In today’s post we look in further detail at future trends in the Chinese economy and at initiatives aimed at making the country internationally competitive in sectors other than just manufacturing:
We are already seeing policy ideas being rolled out to deliver the government’s higher value-added agenda. A number of major science parks have been established to create a critical mass of talent and allow co-operation and collaboration.
Some regions have developed policies to attract graduates. One example is Shanghai, which offers a preferential residential policy to high-skilled workers. The government also provides incentives to domestic firms: free office and factory space in technology parks, preferential access to university professors and interest-free loans.
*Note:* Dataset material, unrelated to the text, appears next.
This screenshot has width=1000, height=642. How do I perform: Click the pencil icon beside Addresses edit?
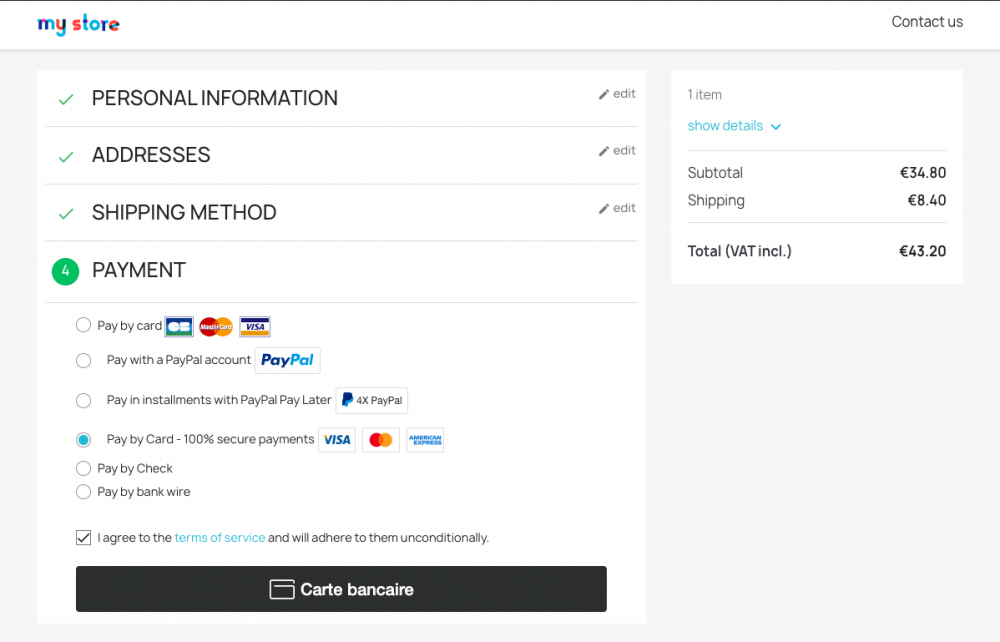[x=604, y=151]
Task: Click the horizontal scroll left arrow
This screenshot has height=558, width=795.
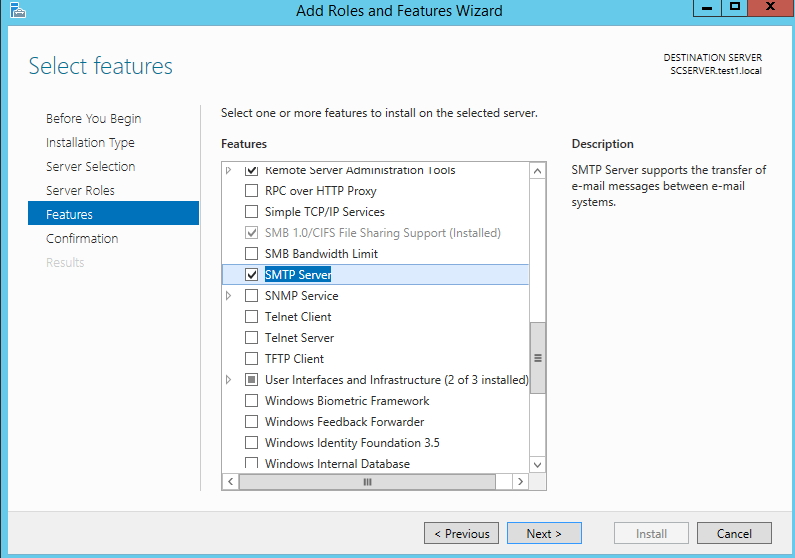Action: coord(231,481)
The Chinese government has also sent another signal about the importance of developing its domestic sector with the introduction of a new tax law from January 2008. The new law will align income tax rates for foreign and domestic companies, thereby removing foreign companies’ tax advantage.
Tax reliefs will also be scaled back to concentrate more on technology, research and development and hi-tech industries, rather than being location-oriented.
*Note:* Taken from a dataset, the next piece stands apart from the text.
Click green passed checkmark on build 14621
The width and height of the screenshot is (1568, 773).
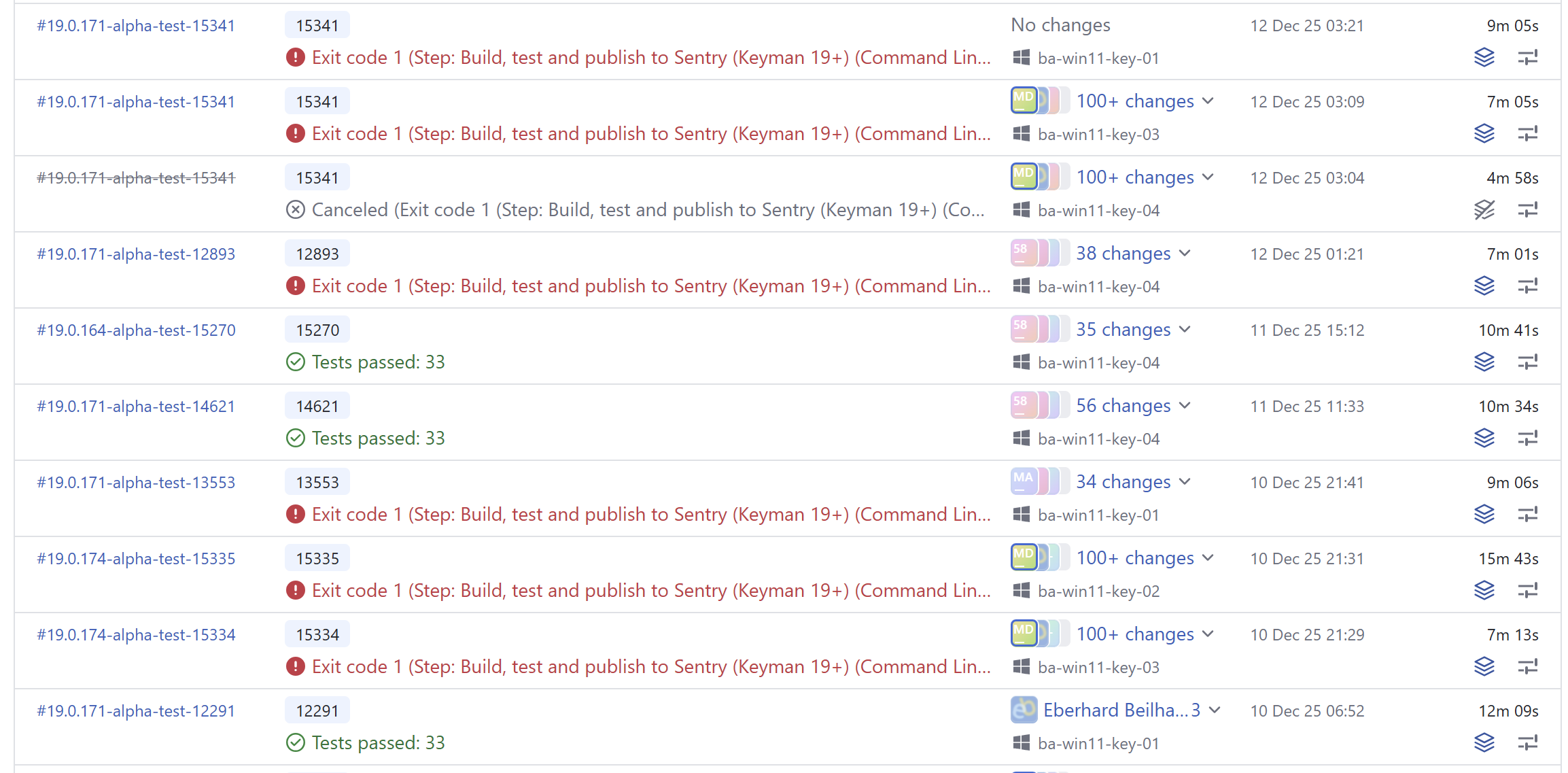(x=296, y=439)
China is actively pursuing investors looking not just for manufacturing, but also R&D opportunities. In 2004 the government introduced requirements to undertake R&D as a condition of entry for foreign companies in some sectors. Companies are responding, with the number of companies expecting to make R&D investments in China over the next few years on the increase.
There is a particular policy focus on education, which is seen to be key in delivering on China’s technical targets. The current five-year plan emphasises the need to improve basic education. Expenditure on education is planned to increase to 4 per cent of GDP (from 3.4 per cent) with the promotion and consolidation of compulsory education a priority, particularly in rural areas. Higher-level skills will also be necessary to move towards the government’s goal of an innovation-based economy. One way they will seek to achieve this is by funding more students to study abroad.
Implications for business
What is clear is that the competitive threat is increasing. The response from UK manufacturers must be based on value addition. The UK, as a relatively high-cost economy is not well placed to compete on mass produced, low-technology goods – which can be manufactured at lower cost elsewhere. Instead, UK businesses must compete on quality, innovation, technology, design and, increasingly, service provision.
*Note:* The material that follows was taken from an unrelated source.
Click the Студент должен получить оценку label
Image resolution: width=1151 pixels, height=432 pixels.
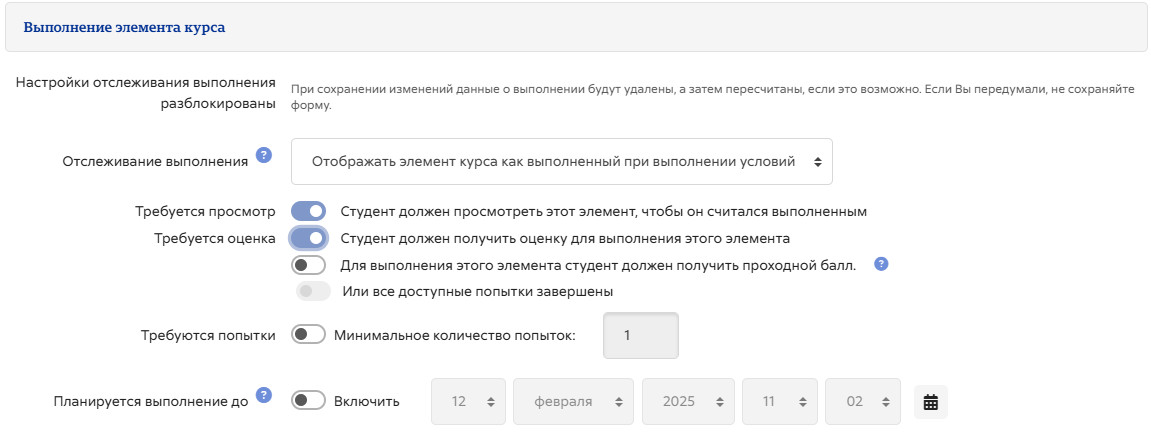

Companies have been putting these strategies in place. UK manufacturing continues to confound the critics who write it off. Despite an increasingly unfavourable exchange rate, manufacturing exports grew by over 10 per cent last year.
At the same time, UK manufacturers need also to ask themselves where best to manufacture, which markets to target, how to sell to a more diverse customer base and where to carry out design and R&D. China is one such place, but there are others, for instance India, Thailand and Vietnam.
In other words, it would be a mistake to see China as an all-conquering behemoth, laying waste to all manufacturing locations standing its way. It is all too easy to be carried along by the wave of hyperbole and overlook the challenges that China faces before it be can truly seen as innovation driven.
Clearly, firms in the UK and elsewhere will need to continue their drive for greater value-addition. Companies are already rising to the challenge by raising investment in innovation and skills.
Companies are increasingly aware of the opportunities generated by China and other emerging markets. For some this will be expanding export opportunities in emerging economies and for others this may involve moving some of their activities abroad to take advantage of lower costs, the ability to work round the clock or to be nearer fast-growing markets.
Overall we can be optimistic about the outlook for UK manufacturing and the prospects for China. However, following in China’s footsteps is a number of other low-cost economies in Asia. Some are cheaper than China, other have more developed infrastructure or a more highly skilled workforce.